2. Hunting a stubborn bug. Instead of patching where the error surfaces, the systematic-debugging skill runs a four-phase, root-cause-first process — tracing backward through the call stack to the original trigger, then adding defense-in-depth — so you fix the cause, not the symptom. This is the kind of discipline humans know they should follow and usually skip under pressure.

How it compares

Superpowers sits a level above the model and the agent — it’s process, not capability.

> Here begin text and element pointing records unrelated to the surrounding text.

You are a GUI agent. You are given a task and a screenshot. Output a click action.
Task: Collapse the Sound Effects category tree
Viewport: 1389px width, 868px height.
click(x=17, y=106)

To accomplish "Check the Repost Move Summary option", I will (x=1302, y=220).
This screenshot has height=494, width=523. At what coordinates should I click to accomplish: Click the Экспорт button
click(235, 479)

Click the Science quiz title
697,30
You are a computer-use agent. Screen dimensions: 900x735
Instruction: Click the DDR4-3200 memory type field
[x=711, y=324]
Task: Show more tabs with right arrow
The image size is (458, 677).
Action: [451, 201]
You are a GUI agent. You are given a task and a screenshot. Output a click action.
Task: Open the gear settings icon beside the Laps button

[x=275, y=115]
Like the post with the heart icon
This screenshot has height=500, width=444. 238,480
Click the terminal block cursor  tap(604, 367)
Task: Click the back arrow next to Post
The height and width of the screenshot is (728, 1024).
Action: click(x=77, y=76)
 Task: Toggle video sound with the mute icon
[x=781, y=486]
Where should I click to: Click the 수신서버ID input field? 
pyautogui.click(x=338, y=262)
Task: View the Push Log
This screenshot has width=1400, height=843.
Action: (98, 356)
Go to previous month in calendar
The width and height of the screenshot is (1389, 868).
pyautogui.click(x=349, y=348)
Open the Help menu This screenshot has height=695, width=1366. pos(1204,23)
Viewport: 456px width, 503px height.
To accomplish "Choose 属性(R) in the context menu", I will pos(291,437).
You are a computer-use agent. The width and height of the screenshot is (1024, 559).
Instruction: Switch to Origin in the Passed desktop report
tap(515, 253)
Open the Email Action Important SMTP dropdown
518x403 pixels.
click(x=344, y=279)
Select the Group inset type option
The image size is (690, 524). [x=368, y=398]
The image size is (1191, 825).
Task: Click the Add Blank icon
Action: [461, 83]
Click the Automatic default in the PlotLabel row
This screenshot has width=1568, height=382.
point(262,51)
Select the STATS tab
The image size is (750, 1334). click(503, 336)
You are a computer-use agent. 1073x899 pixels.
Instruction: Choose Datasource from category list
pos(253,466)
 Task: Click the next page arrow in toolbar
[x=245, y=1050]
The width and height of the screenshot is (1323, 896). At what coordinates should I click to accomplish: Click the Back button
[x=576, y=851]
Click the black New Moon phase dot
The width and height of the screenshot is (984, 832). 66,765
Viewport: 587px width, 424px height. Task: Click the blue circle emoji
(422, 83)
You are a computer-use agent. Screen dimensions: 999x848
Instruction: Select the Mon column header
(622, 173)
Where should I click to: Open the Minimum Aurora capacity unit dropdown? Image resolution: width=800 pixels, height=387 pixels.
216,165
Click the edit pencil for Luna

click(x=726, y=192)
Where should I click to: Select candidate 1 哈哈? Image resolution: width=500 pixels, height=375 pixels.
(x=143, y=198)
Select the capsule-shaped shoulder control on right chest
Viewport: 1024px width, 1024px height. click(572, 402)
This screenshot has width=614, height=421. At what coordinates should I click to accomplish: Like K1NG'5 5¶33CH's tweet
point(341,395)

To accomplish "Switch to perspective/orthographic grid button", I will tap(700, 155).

ApproachWhat you getEffort
Raw coding agentCapable, but improvises; “just starts coding”none
Hand-rolled CLAUDE.md rulesYour own conventions, but you maintain themhigh, ongoing
SuperpowersA full, tested methodology that auto-triggersone install
Other skill packsVaries; often narrower or less integratedvaries

The honest framing: Superpowers is the most complete, opinionated take on “make the agent follow a real engineering process,” from someone Simon Willison calls one of the most creative coding-agent users he knows. If you already have a refined personal workflow encoded in your own config, you may not need it — but most people don’t, and that’s exactly the gap it fills.

Tradeoffs

  • It’s opinionated by design. You get Jesse’s methodology — spec-first, TDD-always, subagent review. If you dislike mandatory TDD or want to just hack something out, the discipline is friction.
  • Overkill for small edits. For a one-line fix, the brainstorm-plan-build ceremony is more process than the task warrants. It shines on real features, not typos.
  • You’re trusting autonomy. Hours of unattended subagent work is powerful and a little unnerving; you still need to review the plan up front and the result at the end.
  • Curated, not crowd-sourced. The maintainers generally don’t accept new community skills, so the library is consistent but less of an open free-for-all to extend.
  • Optional telemetry. A visual-companion feature pings the project’s site with the version in use (no prompt/project data); it’s opt-out via an environment variable, but worth knowing it’s on by default.

Takeaway

Superpowers is the answer to “my coding agent is capable but undisciplined.” It installs a complete, auto-triggering methodology — brainstorm, plan, then build with TDD and review — and stays surprisingly light on tokens by loading skills on demand and offloading the heavy work to subagents. Reach for it when you’re building real features and want the agent to behave like a careful engineer instead of an eager intern; skip the ceremony for trivial edits. It’s one install to find out whether a process-first agent changes how much you trust the output — and for a lot of people, it has.